TIME:
by Rebecca Schneid
At least 5,000 people were killed in the protests that gripped Iran this month, according to an Iranian official, 500 of whom were security personnel.
The toll is the highest yet cited by a government source for the nationwide protests that shook Iran’s establishment and brought the United States to the brink of intervention.
The Iranian official, who was quoted by Reuters, blamed "Israel and armed groups abroad" for the high number of people killed, and said the government’s official count was unlikely to go much higher.
Protests erupted in Tehran after the rial, Iran’s currency, crashed on December 28. The demonstrations quickly snowballed into a broader anti-government movement calling for the fall of Supreme Leader Ayatollah Ali Khamenei.
The crackdown began with an internet blackout on Jan. 8, plunging the country into an information darkness and preventing humanitarian groups and governments alike from understanding the full extent of the killing.
According to human rights groups, protesters were killed by security forces en masse. Throughout the blackout, IHR estimates that more than 20,000 people have been arrested in connection with the protests.
That blackout has made an accurate death toll difficult to ascertain, as humanitarian groups struggle to reach contacts on the ground. But as early as last week, an informal group of academics and professionals working at hospitals and contacted by TIME said protester deaths between Jan. 8 and Jan. 10 alone could have reached 6,000.

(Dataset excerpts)
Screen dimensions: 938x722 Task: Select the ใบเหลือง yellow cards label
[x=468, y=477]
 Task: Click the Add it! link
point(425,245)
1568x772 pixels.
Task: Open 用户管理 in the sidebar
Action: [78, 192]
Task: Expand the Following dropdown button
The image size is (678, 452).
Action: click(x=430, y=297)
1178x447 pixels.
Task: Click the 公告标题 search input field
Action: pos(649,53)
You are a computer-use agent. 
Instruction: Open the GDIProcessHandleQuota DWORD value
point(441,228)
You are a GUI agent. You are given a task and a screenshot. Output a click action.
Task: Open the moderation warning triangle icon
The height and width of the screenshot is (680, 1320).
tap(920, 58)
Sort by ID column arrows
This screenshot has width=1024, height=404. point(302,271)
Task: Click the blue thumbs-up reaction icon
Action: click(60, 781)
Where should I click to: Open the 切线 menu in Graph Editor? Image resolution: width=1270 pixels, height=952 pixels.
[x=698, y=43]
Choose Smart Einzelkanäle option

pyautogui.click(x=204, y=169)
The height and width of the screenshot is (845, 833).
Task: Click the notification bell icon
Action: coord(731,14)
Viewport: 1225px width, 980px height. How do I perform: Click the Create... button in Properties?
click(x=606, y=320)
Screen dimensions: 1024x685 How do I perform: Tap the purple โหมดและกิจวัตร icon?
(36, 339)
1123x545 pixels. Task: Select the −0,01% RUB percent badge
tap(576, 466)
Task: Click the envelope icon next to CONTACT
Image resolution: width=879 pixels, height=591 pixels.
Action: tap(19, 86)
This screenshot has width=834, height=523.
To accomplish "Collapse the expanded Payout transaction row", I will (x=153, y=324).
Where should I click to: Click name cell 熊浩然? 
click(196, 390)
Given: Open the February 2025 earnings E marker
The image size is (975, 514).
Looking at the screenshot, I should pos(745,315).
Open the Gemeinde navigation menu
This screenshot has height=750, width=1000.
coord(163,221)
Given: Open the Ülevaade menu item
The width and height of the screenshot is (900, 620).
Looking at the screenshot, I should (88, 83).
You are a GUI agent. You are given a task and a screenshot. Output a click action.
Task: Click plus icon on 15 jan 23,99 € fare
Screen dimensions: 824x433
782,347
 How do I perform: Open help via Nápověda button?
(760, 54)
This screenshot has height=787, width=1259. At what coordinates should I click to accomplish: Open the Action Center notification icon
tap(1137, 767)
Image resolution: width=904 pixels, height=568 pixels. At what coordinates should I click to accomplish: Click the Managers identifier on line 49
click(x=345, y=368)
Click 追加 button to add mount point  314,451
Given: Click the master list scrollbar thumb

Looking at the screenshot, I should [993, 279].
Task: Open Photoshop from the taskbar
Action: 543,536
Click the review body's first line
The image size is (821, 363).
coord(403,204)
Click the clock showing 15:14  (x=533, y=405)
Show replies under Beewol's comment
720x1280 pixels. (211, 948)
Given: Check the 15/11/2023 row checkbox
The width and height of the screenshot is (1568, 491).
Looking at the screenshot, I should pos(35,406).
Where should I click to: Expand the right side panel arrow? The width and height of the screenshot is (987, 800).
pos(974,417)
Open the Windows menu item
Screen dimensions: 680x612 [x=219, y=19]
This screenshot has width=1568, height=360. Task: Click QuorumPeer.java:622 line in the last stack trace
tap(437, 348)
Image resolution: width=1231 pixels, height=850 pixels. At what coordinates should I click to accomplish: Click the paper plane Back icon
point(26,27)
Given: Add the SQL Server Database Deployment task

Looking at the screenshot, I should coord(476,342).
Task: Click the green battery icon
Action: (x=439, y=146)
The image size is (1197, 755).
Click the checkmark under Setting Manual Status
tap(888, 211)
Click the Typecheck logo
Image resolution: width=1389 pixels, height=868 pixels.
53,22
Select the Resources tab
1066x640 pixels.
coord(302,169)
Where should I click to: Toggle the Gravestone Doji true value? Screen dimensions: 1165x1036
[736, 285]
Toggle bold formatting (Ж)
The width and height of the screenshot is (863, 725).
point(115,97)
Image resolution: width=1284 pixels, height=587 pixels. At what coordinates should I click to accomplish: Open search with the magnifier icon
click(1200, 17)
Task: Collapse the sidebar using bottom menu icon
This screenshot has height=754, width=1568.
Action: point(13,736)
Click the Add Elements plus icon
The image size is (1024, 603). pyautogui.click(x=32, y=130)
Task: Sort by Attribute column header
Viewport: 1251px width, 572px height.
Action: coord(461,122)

• [Questions]
1 - In the article on the Iran protests, on what date did the rial crash?
2 - Retype the passage from the article on the Iran protests, starting at "The Iranian official, who" and ending at "Ayatollah Ali Khamenei.".
These lines are separate material, apart from the article on the Iran protests.

• [Responses by item number]
1 - The rial crashed on December 28.

2 -
The Iranian official, who was quoted by Reuters, blamed "Israel and armed groups abroad" for the high number of people killed, and said the government’s official count was unlikely to go much higher.
Protests erupted in Tehran after the rial, Iran’s currency, crashed on December 28. The demonstrations quickly snowballed into a broader anti-government movement calling for the fall of Supreme Leader Ayatollah Ali Khamenei.